Converged Networks Threat (Was: Level3 Outage)

vijay gill vgill at vijaygill.com
Thu Feb 26 18:11:58 UTC 2004


On Thu, Feb 26, 2004 at 10:05:03AM -0800, David Barak wrote:
> 
> --- vijay gill <vgill at vijaygill.com> wrote:
> > How would you know this?  Historically, the cutting
> > edge technology
> > has always gone into the large cores first because
> > they are the
> > ones pushing the bleeding edge in terms of capacity,
> > power, and
> > routing.
> > 
> > /vijay
> 
> I'm not sure that I'd agree with that statement: most
> of the large providers with whom I'm familiar tend to
> be relatively conservative with regard to new
> technology deployments, for a couple of reasons:
> 
> 1) their backbones currently "work" - changing them
> into something which may or may not "work better" is a
> non-trivial operation, and risks the network.

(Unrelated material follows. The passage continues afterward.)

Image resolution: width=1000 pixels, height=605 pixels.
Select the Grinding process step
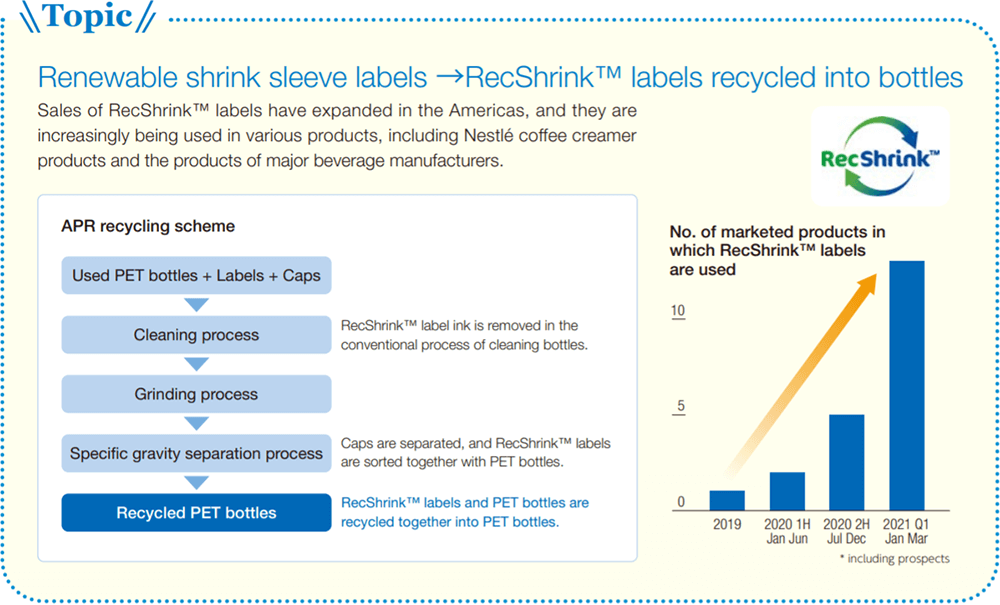pos(196,394)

This is perhaps current. Check back to see large deployments
GSR - sprint/UUNEt
GRF - uunet
Juniper - UUNET/CWUSA

In all of the above cases, those were the large isps that forced
development of the boxes. Most of the smaller "cutting edge"
networks are still running 7513s.

GSR was invented because the 7513s were running out of PPS.
CEF was designed to support offloading the RP.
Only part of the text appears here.